Наверное, я был скрытный. Я мало рассказывал о себе. Подозреваю, что Генрих и не стал бы особенно слушать: ему был нужен монолог.
Да и что мне было рассказывать? Ну, жил в Баку, после школы уехал учиться в Ленинград. Там, в Питере, учится в университете Лида… она ждет меня… я ее люблю… она мне нужна, очень нужна…

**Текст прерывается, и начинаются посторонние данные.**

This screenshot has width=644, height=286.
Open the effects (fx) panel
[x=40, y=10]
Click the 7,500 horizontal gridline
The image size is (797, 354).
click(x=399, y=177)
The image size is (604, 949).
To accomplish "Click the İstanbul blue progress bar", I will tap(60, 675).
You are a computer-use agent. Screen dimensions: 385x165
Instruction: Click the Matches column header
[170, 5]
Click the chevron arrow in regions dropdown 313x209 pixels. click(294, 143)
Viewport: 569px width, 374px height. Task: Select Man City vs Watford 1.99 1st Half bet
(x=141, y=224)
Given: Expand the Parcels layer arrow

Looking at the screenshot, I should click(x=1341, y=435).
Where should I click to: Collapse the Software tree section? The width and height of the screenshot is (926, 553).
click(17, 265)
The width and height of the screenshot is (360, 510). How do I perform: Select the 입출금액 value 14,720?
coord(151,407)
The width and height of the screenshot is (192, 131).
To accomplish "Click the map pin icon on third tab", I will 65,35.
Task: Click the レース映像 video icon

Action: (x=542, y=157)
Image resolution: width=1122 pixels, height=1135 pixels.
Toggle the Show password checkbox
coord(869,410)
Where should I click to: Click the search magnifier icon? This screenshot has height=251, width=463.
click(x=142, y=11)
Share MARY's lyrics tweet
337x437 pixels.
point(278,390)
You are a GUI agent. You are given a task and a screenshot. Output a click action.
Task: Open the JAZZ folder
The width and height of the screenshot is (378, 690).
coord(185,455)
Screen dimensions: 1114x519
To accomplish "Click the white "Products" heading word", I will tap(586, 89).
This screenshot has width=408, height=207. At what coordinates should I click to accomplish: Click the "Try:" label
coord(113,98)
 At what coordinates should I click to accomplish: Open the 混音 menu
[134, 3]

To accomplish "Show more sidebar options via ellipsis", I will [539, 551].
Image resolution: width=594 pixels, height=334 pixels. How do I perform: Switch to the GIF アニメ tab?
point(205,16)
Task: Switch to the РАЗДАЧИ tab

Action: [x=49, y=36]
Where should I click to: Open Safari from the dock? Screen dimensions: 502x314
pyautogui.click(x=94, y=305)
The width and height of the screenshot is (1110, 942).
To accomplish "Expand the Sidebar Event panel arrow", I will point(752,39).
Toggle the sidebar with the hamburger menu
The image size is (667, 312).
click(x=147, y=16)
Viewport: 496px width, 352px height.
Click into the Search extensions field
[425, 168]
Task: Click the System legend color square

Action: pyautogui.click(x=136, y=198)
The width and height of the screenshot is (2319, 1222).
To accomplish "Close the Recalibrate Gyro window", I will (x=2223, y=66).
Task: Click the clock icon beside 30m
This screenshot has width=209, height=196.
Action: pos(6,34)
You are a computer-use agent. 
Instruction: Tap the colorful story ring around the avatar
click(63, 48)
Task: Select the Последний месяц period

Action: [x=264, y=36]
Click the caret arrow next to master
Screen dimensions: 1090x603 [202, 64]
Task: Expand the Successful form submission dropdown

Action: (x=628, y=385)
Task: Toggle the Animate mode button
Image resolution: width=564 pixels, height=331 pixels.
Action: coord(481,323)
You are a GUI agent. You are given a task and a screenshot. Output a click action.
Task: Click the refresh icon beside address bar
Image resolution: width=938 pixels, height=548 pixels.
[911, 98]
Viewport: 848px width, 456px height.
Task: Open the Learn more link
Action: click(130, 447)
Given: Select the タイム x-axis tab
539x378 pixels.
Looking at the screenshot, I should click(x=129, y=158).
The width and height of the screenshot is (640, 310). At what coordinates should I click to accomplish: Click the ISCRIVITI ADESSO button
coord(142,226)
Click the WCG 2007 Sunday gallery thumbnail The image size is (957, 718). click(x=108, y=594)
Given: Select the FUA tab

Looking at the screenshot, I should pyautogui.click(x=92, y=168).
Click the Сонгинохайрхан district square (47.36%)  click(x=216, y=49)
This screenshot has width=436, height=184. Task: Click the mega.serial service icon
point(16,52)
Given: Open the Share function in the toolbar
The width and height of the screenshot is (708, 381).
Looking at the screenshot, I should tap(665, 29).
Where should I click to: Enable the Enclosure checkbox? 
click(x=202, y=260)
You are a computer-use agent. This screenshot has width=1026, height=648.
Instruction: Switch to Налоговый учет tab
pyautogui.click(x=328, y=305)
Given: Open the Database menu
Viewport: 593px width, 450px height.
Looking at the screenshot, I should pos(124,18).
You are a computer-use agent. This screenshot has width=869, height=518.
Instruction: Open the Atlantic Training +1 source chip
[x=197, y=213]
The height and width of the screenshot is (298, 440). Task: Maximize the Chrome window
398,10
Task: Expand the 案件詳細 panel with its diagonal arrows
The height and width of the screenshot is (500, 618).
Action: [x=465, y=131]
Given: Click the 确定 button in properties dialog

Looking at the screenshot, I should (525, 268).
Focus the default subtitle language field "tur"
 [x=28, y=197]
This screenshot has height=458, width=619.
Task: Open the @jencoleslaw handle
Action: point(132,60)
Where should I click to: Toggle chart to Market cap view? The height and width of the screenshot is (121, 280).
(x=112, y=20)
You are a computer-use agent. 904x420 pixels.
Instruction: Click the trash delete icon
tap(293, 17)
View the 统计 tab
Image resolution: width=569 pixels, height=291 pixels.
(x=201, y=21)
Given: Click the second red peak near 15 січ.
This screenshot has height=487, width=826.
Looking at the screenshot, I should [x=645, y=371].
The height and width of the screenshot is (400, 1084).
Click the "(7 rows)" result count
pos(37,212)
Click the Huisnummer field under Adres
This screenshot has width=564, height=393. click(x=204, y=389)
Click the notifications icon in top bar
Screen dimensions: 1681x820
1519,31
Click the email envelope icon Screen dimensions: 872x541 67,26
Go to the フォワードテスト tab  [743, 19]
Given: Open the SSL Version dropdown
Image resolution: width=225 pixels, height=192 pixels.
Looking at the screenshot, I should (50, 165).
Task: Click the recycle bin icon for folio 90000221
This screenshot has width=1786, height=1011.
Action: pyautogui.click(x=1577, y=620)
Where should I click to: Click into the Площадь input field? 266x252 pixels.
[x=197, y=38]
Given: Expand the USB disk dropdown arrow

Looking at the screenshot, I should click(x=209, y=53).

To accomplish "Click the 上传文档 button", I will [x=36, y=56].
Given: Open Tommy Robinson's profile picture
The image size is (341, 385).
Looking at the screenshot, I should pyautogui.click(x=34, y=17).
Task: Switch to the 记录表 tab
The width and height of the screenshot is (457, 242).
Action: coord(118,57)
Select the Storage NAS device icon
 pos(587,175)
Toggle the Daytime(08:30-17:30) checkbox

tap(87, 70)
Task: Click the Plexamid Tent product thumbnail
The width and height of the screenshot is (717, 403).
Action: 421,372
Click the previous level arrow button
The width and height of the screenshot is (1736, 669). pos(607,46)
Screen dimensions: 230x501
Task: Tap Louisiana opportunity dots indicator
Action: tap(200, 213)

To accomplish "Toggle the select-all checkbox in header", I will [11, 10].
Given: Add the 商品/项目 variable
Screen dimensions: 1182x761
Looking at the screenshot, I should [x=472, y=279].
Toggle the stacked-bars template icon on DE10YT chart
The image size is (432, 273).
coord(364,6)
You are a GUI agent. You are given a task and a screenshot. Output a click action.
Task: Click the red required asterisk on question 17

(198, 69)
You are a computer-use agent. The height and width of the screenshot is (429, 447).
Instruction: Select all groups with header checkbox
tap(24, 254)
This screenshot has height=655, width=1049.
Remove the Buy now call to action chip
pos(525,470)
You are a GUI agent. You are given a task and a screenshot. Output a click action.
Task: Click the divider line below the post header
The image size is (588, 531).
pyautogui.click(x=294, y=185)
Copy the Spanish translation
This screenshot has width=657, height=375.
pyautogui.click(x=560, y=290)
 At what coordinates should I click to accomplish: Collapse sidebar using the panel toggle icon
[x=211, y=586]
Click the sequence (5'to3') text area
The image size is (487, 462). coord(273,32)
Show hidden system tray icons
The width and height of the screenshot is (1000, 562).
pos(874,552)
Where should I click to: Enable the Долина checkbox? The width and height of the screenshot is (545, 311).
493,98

Мы писали друг другу часто — раз в три-четыре дня. Лидины письма, живые и непосредственные, как она сама, всегда отражали настроение. То они были наполнены милой болтовней о подругах (Мэри перешла на экономический факультет, стали видеться реже, и теперь Лида сдружилась с ленинградкой Полиной Проэктор), о текущих университетских делах, о театральных спектаклях. То приходили письма грустноватые, философического склада, — Лида пыталась разобраться в наших отношениях и представить себе их будущее, отмечала какие-то перемены во мне, улавливаемые по тону моих писем; а то требовала, чтобы я совершенно искренне написал, какие вижу в ней недостатки. Никаких «недостатков» в Лиде я не видел.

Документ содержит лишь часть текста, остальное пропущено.